The transition was buffered by organist David Briggs playing the great Passacaglia and Fugue BWV 582 as the composer intended, in its original version for organ.
It was downhill from there, with Briggs’ playing various garish arrangements, a tour through Bach’s most famous tunes, and a second concert that saw Percy Grainger’s tinkling music box version of “Sheep May safely graze” (Blithe Bells) at the bottom of the grassy slope.
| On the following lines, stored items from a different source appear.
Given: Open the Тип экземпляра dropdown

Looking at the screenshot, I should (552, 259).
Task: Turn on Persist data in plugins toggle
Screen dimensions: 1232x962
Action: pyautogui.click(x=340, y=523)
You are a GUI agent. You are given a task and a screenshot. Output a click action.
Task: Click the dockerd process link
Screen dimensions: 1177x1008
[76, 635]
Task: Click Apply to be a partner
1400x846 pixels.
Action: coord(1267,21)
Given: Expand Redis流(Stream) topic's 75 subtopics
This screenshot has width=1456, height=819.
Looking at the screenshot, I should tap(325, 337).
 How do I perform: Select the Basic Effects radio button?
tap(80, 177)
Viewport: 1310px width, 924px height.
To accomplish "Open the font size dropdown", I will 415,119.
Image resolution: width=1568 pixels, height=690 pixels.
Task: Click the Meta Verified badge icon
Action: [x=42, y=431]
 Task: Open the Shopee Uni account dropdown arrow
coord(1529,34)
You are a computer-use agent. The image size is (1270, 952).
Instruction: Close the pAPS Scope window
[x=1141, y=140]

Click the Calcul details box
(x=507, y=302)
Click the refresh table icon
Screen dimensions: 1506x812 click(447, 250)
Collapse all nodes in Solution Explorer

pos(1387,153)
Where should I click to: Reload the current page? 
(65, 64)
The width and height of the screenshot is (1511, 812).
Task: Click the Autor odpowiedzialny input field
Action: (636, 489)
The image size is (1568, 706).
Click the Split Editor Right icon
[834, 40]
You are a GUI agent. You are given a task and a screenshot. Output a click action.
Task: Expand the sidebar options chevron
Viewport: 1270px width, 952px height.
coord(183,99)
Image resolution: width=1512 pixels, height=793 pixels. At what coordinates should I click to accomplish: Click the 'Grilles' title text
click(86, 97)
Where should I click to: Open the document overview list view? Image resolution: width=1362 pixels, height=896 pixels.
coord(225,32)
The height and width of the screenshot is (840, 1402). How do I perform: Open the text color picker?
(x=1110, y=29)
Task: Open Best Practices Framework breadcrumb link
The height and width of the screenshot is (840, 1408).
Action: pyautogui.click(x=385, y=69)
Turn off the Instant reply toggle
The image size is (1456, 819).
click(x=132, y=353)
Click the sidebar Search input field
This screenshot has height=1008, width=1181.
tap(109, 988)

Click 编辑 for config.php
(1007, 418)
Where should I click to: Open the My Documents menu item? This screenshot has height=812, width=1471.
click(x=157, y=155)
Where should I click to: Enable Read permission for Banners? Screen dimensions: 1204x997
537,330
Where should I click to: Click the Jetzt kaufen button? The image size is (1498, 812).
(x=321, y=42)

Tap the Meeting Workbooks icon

We were to hear this melody three times during the two evening concerts, while Air on a G String and the Chorale Prelude “Wachet Auf” made two appearances each.
Bach himself was of course an inveterate re-worker of his own and others’ works but Bach arranging Bach or Vivaldi is a different matter from Bach messed around with by composers of lesser worth, even when they are as loved and revered as Malcolm Sargent and Henry Wood.
You didn’t have to be a purist to find the evening a good deal less appealing than the English Baroque Soloists’ earlier musical offerings, although there’s a certain magnificence to Stokowski’s large-scale Toccata and Fugue, provided you can banish thoughts of Disney’s Fantasia, and an irresistible charm in Sargent’s lush arrangement of the famous Air from the Orchestral Suite No. 3 and Granville Bantock’s similar treatment of the “Wachet Auf” tune.
William Walton’s 1940 ballet The Wise Virgins, drawn from various cantatas, has undeniable loveliness and Respighi’s orchestration of the same Passacaglia and Fugue we’d heard in its purer form earlier, is masterly.
All was played by the Royal Philharmonic under Andrew Litton with great charm and affection and what made the evening was the inclusion of two world premieres, bringing the tradition of Bach re-interpretation bang up to date (to be fair, David Briggs had already premiered his own arrangement of the Orchestral Suite No.3 in the earlier recital).
Alissa Firsova’s five minute Bach Allegro , a transcription of the final movement of the Sonata in G minor for viola da gamba, was reminiscent of one of those brief, blazing celebrations by Stravinsky, while Tarik O’Regan’s Latent Manifest, an exploration of “intimations” of the Adagio of the Violin Sonata No. 3, was the closest we came to hearing an original work for some hours.